Continue the passage on the Japanese Emperor's divine status, starting right after its last sentence.

### SOURCE DOCUMENT:
== == ==
WRT the divine nature of the Emperor:
"It is permissible to say that the idea that the Japanese are descendants of the gods is a false conception; but it is absolutely impermissible to call chimerical the idea that the emperor is a descendant of the gods."
-- Emperor Hirohito, December 1945.
"The ties between Us and Our people have always stood upon mutual trust and affection. They do not depend upon mere legends and myths. They are not predicated on the false conception that the Emperor is divine, and that the Japanese people are superior to other races and fated to rule the world. "
-- January 1, 1946, Rescript of Divinity requested by General MacArthur as the basis for the construction of a new, democratic Japan. The Emperor himself has consistently argued that repudiation of divinity was not the point of the Rescript of Divinity. He persisted in believing that the emperor of Japan was a descendant of the gods as late as the 1970s..
== == ==
### STORED DATA:

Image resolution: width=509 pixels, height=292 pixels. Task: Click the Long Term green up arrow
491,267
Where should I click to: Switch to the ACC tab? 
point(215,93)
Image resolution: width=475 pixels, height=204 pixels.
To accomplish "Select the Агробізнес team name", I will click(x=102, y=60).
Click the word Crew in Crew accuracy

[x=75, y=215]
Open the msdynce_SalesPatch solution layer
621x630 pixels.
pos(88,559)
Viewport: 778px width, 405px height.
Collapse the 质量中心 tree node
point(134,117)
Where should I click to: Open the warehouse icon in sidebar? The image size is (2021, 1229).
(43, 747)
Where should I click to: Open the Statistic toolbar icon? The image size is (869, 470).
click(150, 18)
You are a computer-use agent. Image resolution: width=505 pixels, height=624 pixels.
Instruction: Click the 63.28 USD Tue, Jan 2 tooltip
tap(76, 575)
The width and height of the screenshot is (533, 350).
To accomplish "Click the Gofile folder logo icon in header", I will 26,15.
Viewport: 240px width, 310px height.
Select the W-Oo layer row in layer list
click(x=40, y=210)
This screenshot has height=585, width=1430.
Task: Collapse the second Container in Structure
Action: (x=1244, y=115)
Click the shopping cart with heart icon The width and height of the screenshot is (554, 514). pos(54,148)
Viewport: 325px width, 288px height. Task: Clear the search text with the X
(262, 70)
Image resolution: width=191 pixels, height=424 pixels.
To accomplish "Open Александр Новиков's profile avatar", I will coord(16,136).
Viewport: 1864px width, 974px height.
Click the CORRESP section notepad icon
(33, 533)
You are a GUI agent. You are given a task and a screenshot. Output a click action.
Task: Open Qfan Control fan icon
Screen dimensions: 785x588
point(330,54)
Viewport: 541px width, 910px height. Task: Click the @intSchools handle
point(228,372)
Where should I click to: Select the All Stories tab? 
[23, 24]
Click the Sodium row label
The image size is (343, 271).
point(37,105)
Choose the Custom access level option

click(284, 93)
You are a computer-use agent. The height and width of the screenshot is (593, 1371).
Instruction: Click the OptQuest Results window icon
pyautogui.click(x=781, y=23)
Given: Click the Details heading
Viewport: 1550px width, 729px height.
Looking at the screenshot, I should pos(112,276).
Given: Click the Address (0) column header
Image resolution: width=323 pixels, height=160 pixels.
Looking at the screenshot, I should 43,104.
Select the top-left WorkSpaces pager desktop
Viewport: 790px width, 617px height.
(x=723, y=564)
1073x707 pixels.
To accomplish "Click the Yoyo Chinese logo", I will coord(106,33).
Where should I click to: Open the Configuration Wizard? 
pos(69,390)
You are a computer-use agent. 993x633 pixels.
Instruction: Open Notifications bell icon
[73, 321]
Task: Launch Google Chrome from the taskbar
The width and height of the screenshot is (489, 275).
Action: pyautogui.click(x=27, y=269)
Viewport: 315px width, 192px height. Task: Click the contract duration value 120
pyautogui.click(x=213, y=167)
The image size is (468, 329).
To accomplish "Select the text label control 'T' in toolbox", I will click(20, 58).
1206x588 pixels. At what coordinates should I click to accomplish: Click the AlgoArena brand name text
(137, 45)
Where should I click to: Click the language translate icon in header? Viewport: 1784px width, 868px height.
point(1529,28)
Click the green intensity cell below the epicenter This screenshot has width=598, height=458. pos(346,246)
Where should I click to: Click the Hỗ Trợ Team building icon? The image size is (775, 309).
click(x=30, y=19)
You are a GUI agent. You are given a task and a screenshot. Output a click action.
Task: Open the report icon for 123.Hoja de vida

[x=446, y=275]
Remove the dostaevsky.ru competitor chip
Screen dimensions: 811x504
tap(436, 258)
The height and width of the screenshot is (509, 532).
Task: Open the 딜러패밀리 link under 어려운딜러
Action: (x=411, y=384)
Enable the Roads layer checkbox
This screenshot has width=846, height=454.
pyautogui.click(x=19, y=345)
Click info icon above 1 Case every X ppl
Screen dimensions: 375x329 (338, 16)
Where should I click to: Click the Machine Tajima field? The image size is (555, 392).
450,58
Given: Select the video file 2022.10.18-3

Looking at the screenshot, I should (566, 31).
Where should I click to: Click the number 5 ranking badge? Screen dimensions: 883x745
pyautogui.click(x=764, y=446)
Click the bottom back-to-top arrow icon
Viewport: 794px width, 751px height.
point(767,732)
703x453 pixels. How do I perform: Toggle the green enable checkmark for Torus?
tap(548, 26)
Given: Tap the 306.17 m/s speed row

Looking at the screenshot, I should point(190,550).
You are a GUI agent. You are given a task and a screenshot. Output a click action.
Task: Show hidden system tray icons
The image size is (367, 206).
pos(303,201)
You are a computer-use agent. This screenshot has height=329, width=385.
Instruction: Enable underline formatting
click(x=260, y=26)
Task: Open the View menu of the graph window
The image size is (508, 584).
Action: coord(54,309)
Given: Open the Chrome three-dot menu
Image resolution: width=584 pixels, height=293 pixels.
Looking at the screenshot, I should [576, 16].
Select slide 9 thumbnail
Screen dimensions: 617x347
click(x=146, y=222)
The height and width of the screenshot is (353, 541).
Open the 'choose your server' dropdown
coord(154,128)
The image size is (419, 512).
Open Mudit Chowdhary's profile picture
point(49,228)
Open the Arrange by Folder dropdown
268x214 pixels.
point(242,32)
== == ==
### ANSWER BOX:
Throughout the 1930s it was taught that Hirohito was a manifest god (not God by western, Christian definition, but rather in the shinto context). The divine status of the emperor became a general assumption during this period and during WW2, partly as an assumption of the actual status of the emperor and partly to reinforce the idea of the god-given purpose of the Japanese war aims, and the Japanese conception of themselves as appointed to carry out a god-given mission. The shock of the Japanese people upon hearing of the surrender of Japan cannot be overstated. A small group of Japanese pilots actually refused to believe it was the emperor whom they had heard addressing the country to announce the surrender, and bombed the imperial palace, believing the emperor had been replaced by an impostor.
'Kamikaze' means 'divine wind', a reference to a 13th century typhoon that had saved Japan from invasion by the forces of Kublai Khan, apparently by divine intervention, hence the name for the typhoon. The same hope and assumption of divine help (and approval) reposed in the kamikaze pilots. Only people who saw themselves as the instruments of a higher purpose could have mustered the psychological strength to go through with training for and executing of kamikaze attacks. (Maybe a process and a mindset similar to the training of suicide bombers of today in the middle east and the 9/11 bombers -- would you call them 'patriotic'?).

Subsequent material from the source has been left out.